Emilio Krieger
El desmantelamiento bancario

(Primera de dos partes)

1. Ante la evidente irregularidad, plena y unánimemente reconocida, de los bárbaros decretos salinistas para transformar las instituciones de crédito de entes públicos en sociedades privadas mercantiles -- falla monstruosa que provino de haber expedido esos decretos fuera del plazo concedido expresamente por el Congreso Federal--, los banqueros pusieron a trabajar sus descollantes cerebros y los de los abogados a su servicio, para encontrar algún ardid o subterfugio, alguna argucia tan propia de leguleyos, que les permitiera limpiar la nulidad absoluta que ensuciaba jurídicamente su vida y sus funciones.

2. Descalificada la legalidad o regularidad legal de los decretos salinistas extemporáneos, los banqueros y sus sirvientes jurídicos recurrieron a dos argumentos, a cual más falaces: el primero consistía en que aunque resultaba comprobada la extemporaneidad de los decretos presidenciales expedidos después del vencimiento del plazo de 360 días fijado con toda precisión en el artículo séptimo transitorio de la Ley de Instituciones de Crédito publicada en el Diario Oficial (18/07/90), esa aceptada extemporaneidad no traía como consecuencia ninguna irregularidad jurídica que afectara la existencia y el funcionamiento válidos de las instituciones transformadas, en virtud de esos decretos, ya que las mismas existían antes de los referidos decretos extemporáneos y continuaron existiendo después de ellos.

A este respecto es necesario tener presente que una función pública sólo puede ser ejercitada legítimamente durante el término por el cual se concede y que su ejercicio anterior o posterior, determina la irregularidad de los actos extemporáneos y, consecuentemente, la invalidez jurídica de sus efectos y que cuando, como en el caso, en el ejercicio está involucrado el interés público, tal nulidad tiene el carácter de absoluta.

Es conveniente recordar que conforme a la ley salinista antes mencionada, que entró en vigor el 19 de julio de 1990, a partir de esta fecha sólo las sociedades mercantiles con forma de anónima, podían operar como instituciones de banca múltiple y sólo ellas podían obtener autorización para operar como tales (artículos 9o y 10o de la Ley).

Si el Congreso otorgó, con carácter transitorio y en forma excepcional, un plazo de regulación de 360 días, salta a la vista que tal plazo tenía carácter excepcional y que el Presidente, con evidente transgresión de la norma de nivel legislativo, no podía expedir decretos que a posteriori trataban de regularizar una situación claramente opuesta a lo establecido por los artículos 9o y 10o y 7o transitorios de la Ley de Instituciones de Crédito.

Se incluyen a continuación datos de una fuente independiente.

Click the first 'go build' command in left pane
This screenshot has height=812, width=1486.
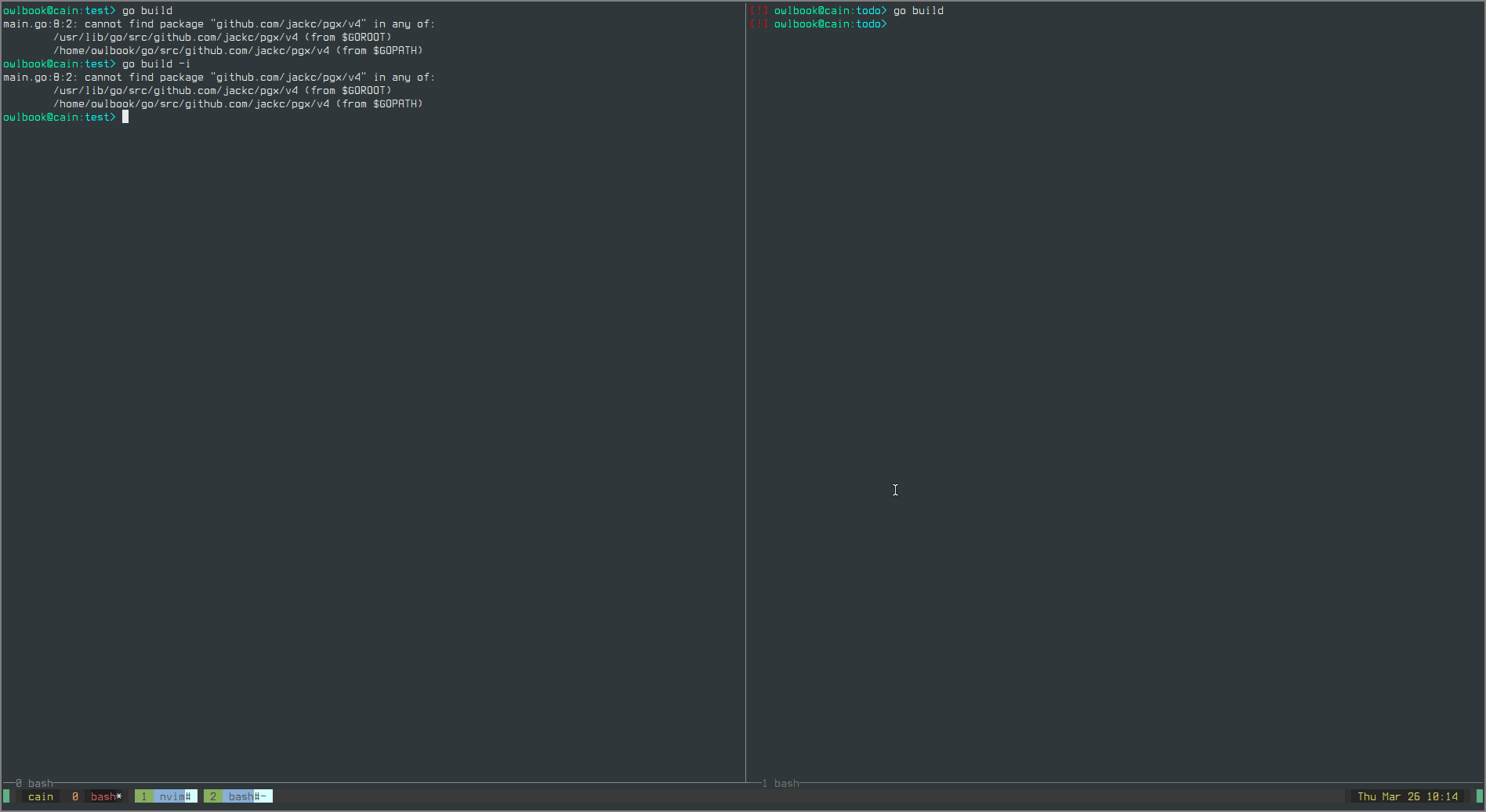pyautogui.click(x=147, y=11)
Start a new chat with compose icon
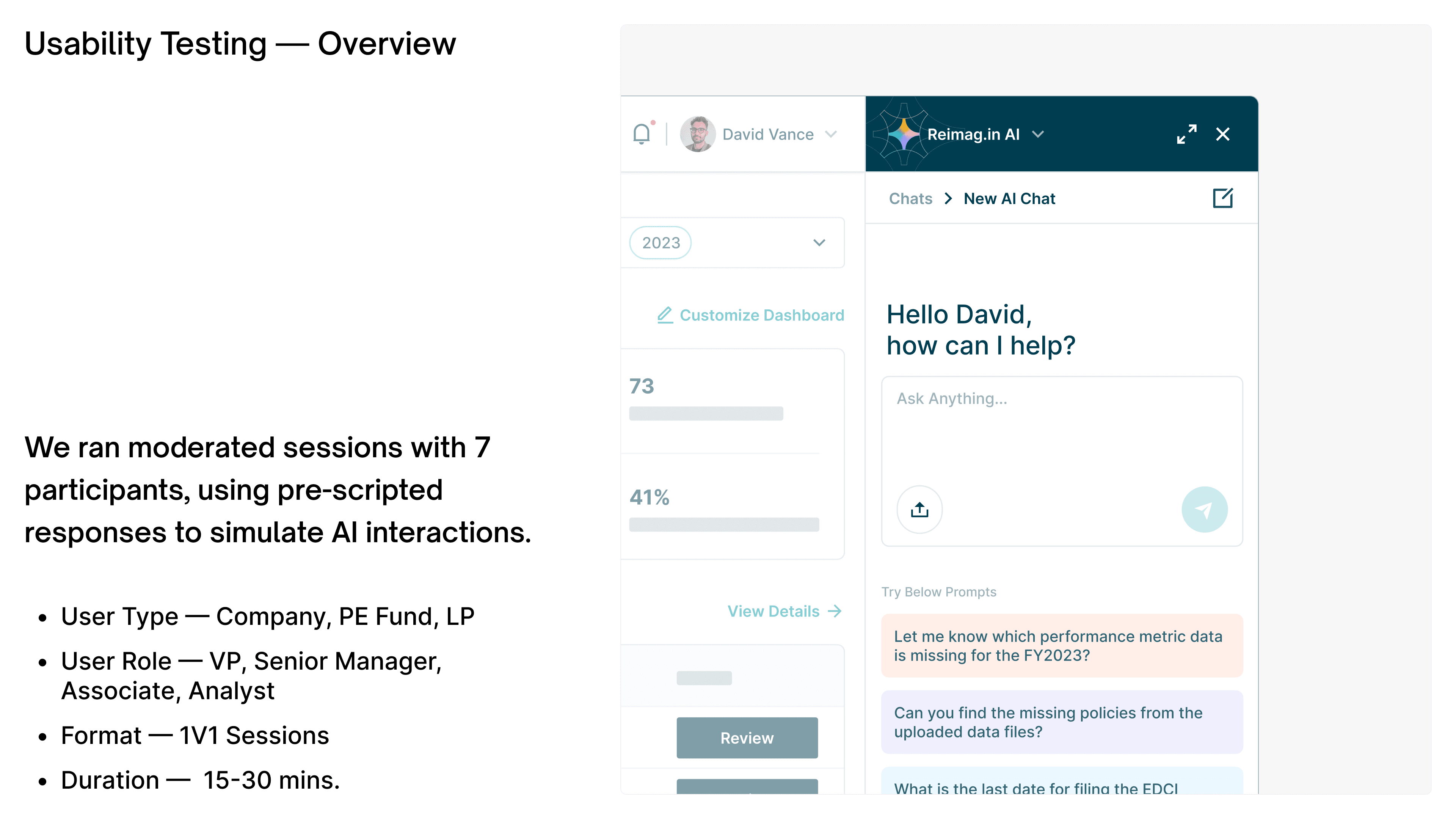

Ante ese claro desplome de la regularidad de la existencia legal y el funcionamiento de las instituciones que no fueron transformadas dentro del plazo excepcional fijado por el Congreso, los banqueros en peligro, además de argüir su trascendencia económica como verdad incontrastable, encontraron, seguramente con ayuda de sus lacayos jurídicos, otro argumento: que como el presidente está facultado, sin plazo, para ejercitar la facultad reglamentaria prevista en la fracción I del artículo 89 Constitucional, no estaba restringido temporalmente al plazo de 360 días que le fijó el Congreso.

3. De esa manera, según nuestros mercaderes del dinero y sus consejeros legales, el ejercicio de la facultad reglamentaria limpiaba los decretos presidenciales extemporáneos y sus efectos de toda mancha de irregularidades o de invalidez.

Ocurre que los señores banqueros, al postular tan ``salvadora'' tesis, pasaron por alto la naturaleza, funciones y efectos de la facultad reglamentaria que el artículo 89, fracción I, concede al Presidente y han pretendido hacer pasar por ejercicio de la facultad reglamentaria presidencial algo muy distinto que es el ejercicio, limitado temporalmente, de facultades extraordinarias que el Congreso, en periodos excepcionales, puede otorgar el presidente en los términos del actual artículo 49 de nuestra Carta Magna.

4. La facultad reglamentaria que concede la fracción I del mencionado precepto constitucional es una de las muchas potestades que dicho precepto otorga al Presidente de la República ``para ejecutar las leyes que expida el Congreso de la Nación, proveyendo en la esfera administrativa a su exacta observancia''.

La facultad reglamentaria presidencial se ejercita mediante la expedición de normas generales, de nivel secundario, que no pueden contener disposiciones contrarias ni a los textos constitucionales, ni a las normas legales expedidas por el Congreso, pues tal contradicción haría inválidas las normas reglamentarias, cuyo objetivo es precisamente hacer posible o facilitar el cumplimiento de las normas constitucionales y las de rango legal ordinario.